Here is an example of a function which computes the cumsum in non-optimized manner using a for loop:
function cumsum!(x)
v = zero(eltype(x))
@trace for i in eachindex(x)
v += @allowscalar x[i]
@allowscalar x[i] = v
end
return x
end
x = Reactant.to_rarray([1., 2., 3.])
@jit(cumsum!(x))
3-element ConcretePJRTArray{Float64,1}:
1.0
3.0
6.0
Similarly, one can trace while loops. The following is a minimal implementation of the Sinkhorn-Knopp algorithm which aims to solve the entropic optimal transport problem:
using LinearAlgebra: Diagonal
function sinkhorn(μ, ν, C)
λ = eltype(C)(0.8)
K = @. exp(-C / λ)
u = fill!(similar(μ), one(eltype(μ)))
v = similar(ν)
π = Diagonal(u) * K * Diagonal(v)
err = typemax(eltype(π))
@trace while err >= 0.001
v = ν ./ (K' * u)
u = μ ./ (K * v)
new_π = Diagonal(u) * K * Diagonal(v)
err = sum(abs2, new_π .- π)
π = new_π
end
return π
end
a = Reactant.to_rarray(ones(Float32, 10) ./ 10)
b = Reactant.to_rarray(ones(Float32, 12) ./ 12)
C = Reactant.to_rarray(randn(Float32, 10, 12))
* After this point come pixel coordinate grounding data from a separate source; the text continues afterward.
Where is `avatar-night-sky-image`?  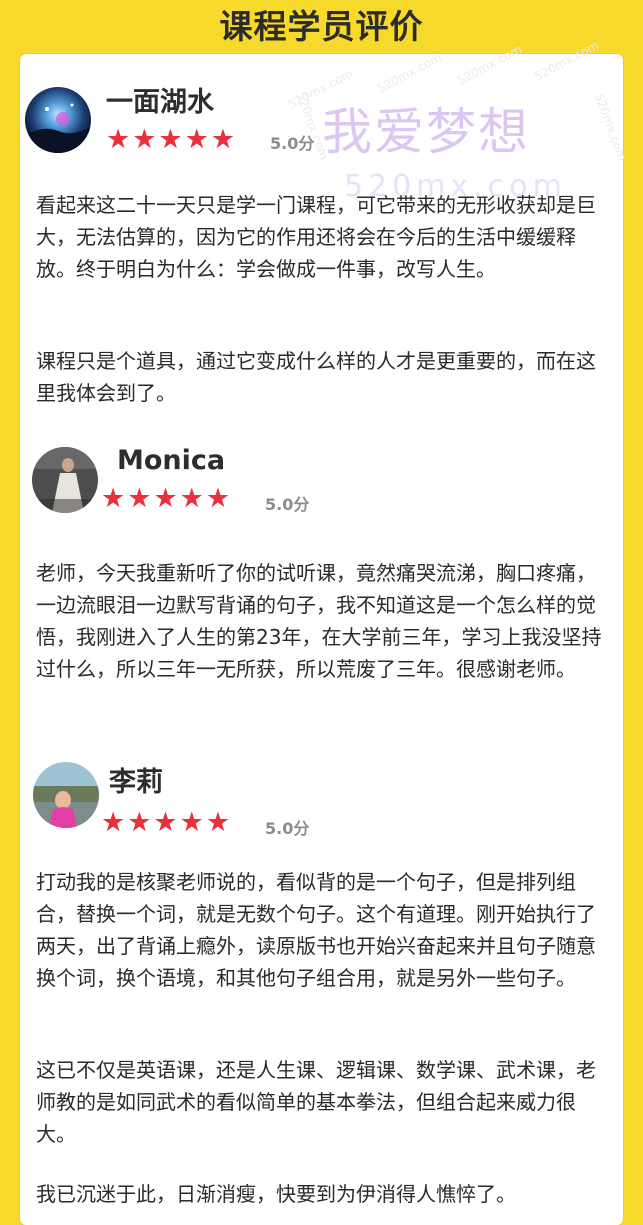
avatar-night-sky-image is located at coordinates (58, 120).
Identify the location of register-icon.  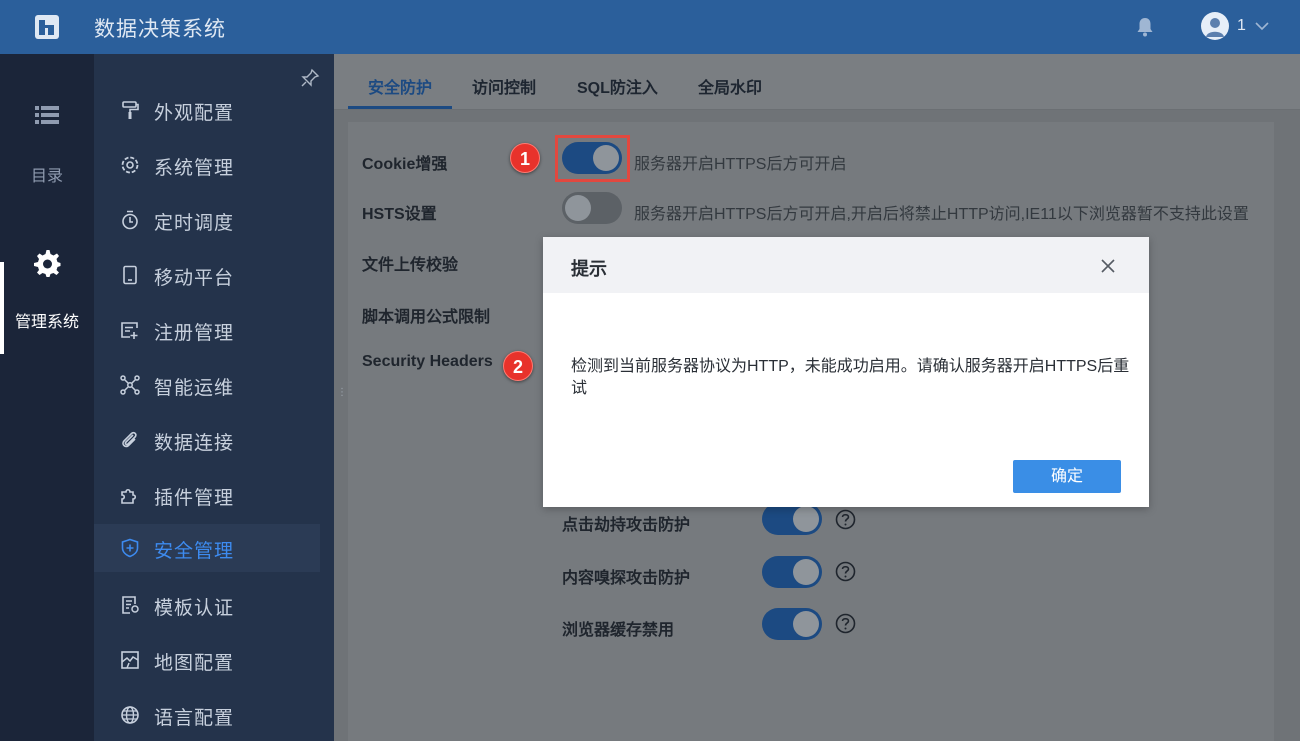
(130, 330).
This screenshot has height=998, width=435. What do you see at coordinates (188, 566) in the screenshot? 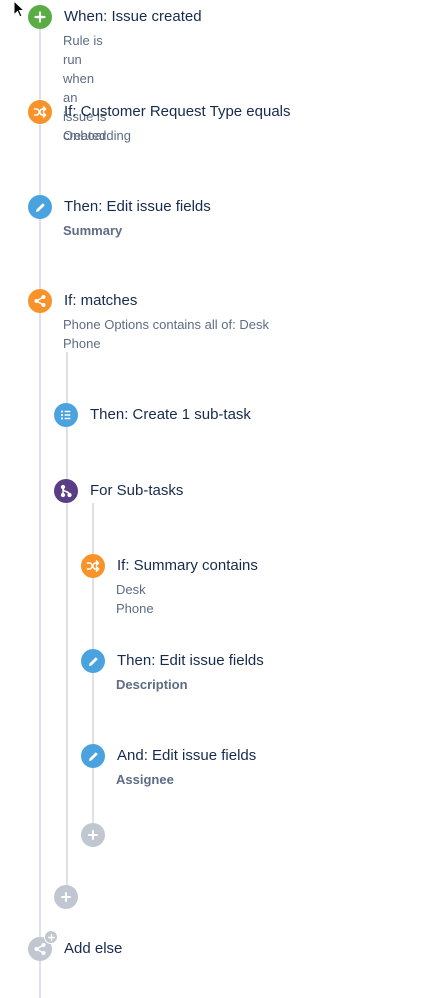
I see `condition-summary-title: If: Summary contains` at bounding box center [188, 566].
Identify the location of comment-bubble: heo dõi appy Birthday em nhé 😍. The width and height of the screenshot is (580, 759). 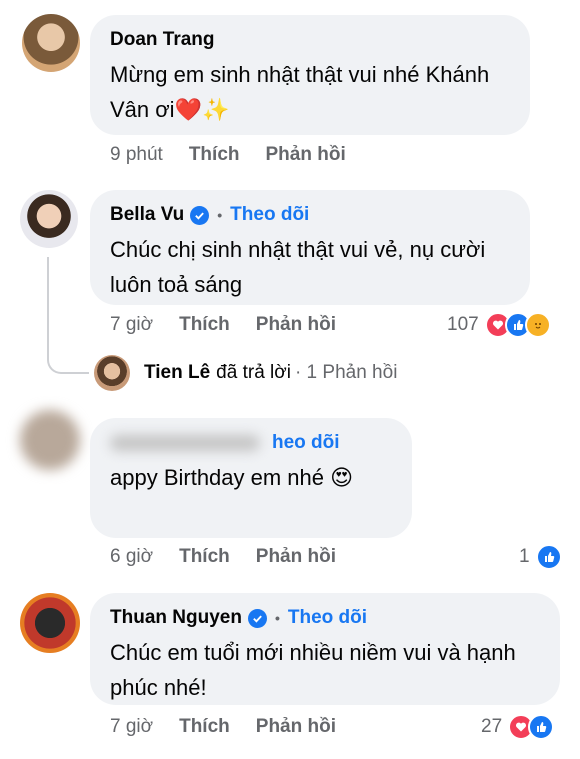
(251, 478).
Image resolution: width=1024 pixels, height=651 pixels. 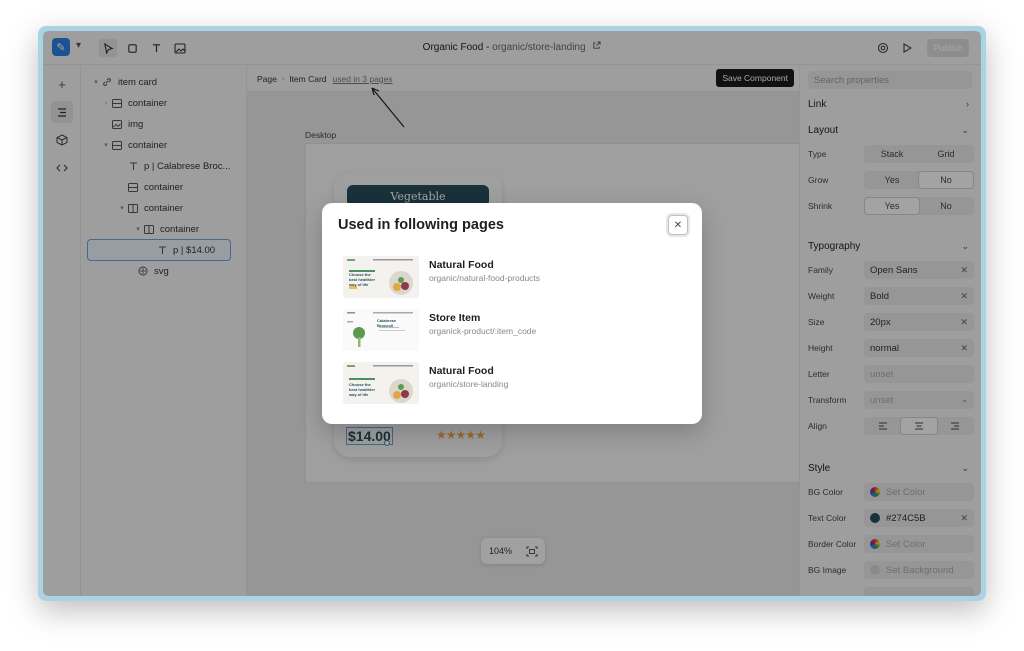 I want to click on page-path: organic/natural-food-products, so click(x=485, y=278).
π = @jit sinkhorn(a, b, C)
# The sum of the transport plan is 1.
sum(π)
ConcretePJRTNumber{Float32, 1, Reactant.Sharding.ShardInfo{Reactant.Sharding.NoSharding, Nothing}}(1.0000001f0)
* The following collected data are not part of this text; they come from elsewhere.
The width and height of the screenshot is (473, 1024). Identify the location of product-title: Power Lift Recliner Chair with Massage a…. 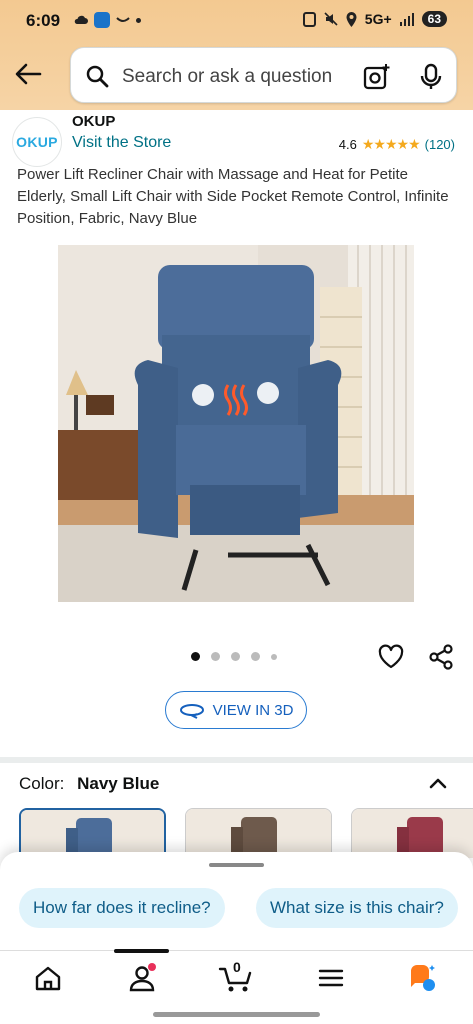
(233, 196).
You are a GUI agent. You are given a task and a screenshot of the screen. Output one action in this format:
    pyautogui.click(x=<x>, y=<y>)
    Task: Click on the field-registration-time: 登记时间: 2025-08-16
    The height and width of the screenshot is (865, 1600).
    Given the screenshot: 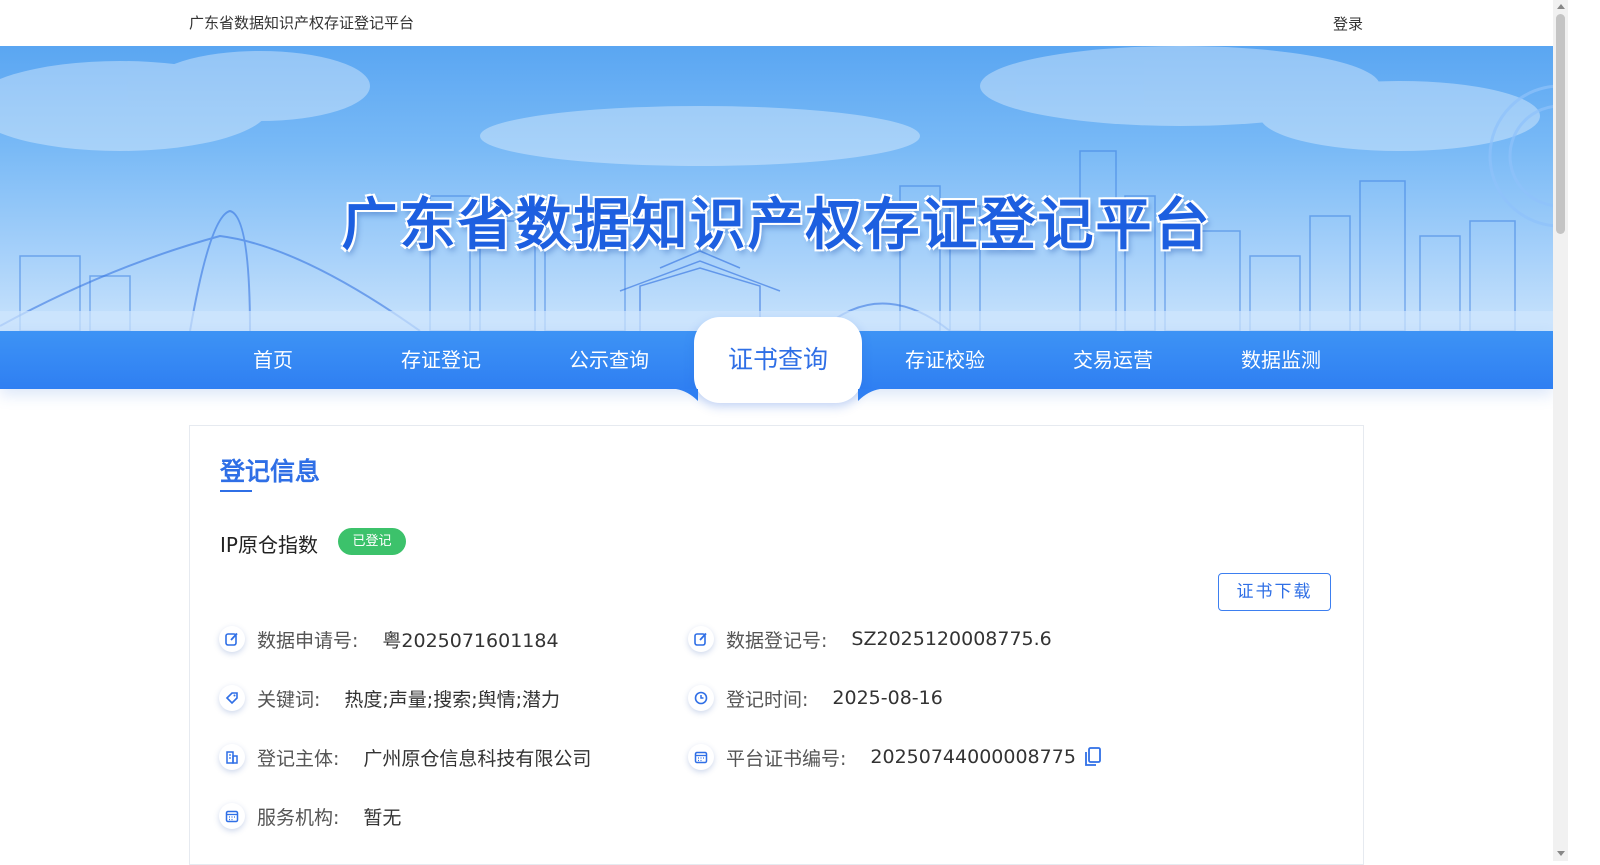 What is the action you would take?
    pyautogui.click(x=816, y=698)
    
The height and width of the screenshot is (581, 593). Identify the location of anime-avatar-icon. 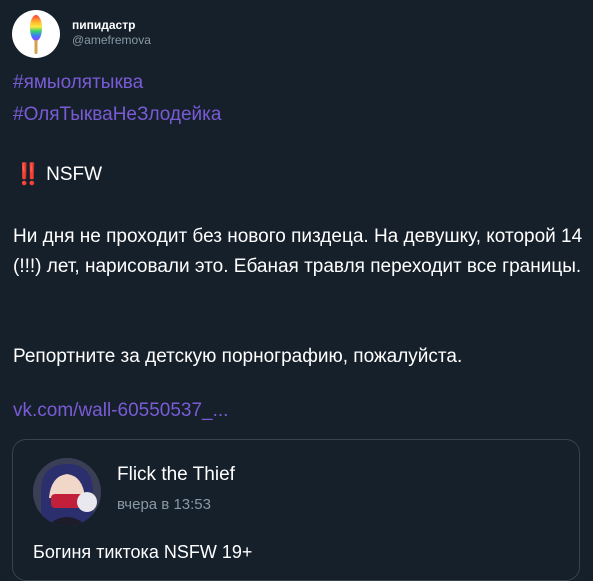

This implementation runs the algorithm until convergence (the transport plan has seen little change in the last iteration). Without @trace
this would not be possible to implement since the termination condition is depending on traced values (in this case, the value of the transport plan).
Current limitations
This is currently not allowed to include mutations as part of the while loop condition.
The for loop tracing does not support any arbitrary iterable. It supports integer ranges.